What are some benefits of strength training over 50?
Enhanced strength – how much weight we can lift
Enhanced power – speed at lifting weight
Neuromuscular function - how well the brain and nerves work with the muscles to move
What do these benefits mean for everyday life as we get older?
These benefits lead to improvements in many facets of life including our mobility or how well we get around; how well we perform everyday self-care tasks like personal hygiene, dressing, eating; our psychosocial wellbeing which is our mental, emotional, social, and spiritual health, and how resistant we are to injuries and falls. All good reasons to start or continue strength training in mid-life.

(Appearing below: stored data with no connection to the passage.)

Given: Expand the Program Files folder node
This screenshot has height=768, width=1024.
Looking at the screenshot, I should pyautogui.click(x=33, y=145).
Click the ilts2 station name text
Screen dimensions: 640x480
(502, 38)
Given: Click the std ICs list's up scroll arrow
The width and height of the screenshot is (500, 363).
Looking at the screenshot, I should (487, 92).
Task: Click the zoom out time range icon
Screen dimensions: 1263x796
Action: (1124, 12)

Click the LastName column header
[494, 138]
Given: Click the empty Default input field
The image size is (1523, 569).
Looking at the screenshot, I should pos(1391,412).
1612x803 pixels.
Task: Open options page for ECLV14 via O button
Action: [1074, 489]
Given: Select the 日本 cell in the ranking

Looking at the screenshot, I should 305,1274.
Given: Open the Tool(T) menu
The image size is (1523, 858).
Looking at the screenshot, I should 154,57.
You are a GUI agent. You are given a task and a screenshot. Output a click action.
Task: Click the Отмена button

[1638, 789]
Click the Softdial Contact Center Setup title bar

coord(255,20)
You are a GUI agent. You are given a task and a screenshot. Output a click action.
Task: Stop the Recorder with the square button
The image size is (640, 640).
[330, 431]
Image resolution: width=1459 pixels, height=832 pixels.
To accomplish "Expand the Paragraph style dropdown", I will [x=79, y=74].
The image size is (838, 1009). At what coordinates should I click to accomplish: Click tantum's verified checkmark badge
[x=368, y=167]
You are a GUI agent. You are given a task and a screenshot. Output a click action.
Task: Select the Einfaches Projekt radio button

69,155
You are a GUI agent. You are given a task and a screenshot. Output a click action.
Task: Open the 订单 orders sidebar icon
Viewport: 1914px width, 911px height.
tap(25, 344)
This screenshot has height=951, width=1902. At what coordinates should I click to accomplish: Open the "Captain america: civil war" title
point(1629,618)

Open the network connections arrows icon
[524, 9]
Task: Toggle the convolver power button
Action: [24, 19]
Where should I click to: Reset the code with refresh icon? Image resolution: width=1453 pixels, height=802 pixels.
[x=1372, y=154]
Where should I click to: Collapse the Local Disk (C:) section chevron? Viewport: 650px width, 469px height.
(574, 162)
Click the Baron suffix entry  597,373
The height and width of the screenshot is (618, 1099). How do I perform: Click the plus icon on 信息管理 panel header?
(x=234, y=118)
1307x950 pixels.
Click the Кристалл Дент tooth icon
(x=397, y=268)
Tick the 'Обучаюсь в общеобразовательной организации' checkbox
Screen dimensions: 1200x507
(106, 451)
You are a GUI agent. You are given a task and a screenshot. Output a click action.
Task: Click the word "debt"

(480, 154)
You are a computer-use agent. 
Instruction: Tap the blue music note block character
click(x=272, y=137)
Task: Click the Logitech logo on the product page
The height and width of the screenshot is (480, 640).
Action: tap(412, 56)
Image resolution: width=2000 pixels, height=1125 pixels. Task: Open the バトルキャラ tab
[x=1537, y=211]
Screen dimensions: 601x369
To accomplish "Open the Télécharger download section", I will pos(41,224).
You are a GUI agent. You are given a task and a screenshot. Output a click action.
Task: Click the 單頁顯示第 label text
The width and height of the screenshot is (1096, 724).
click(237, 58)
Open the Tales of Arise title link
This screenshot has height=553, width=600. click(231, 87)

In summary, this article touched on why strength training is so important after age 50. I hope this information has been helpful. If you would like to watch the exercises in this routine, the accompanying video can be found on the Age Fit with Tess Youtube channel.
To find out if you are on track with your exercise program, the Age Fit with Tess Self Assessment can be found here.
Tess Halbauer
Physiotherapist
Research articles used
Cruz-Jentoft, AJ & Sayer, AA 2019, 'Sarcopenia', The Lancet, vol. 393, no. 10191, pp. 2636-46.
Fragala, MS, Cadore, EL, Dorgo, S, Izquierdo, M, Kraemer, WJ, Peterson, MD & Ryan, ED 2019, 'Resistance Training for Older Adults: Position Statement From the National Strength and Conditioning Association', The Journal of Strength & Conditioning Research, vol. 33, no. 8, pp. 2019-52.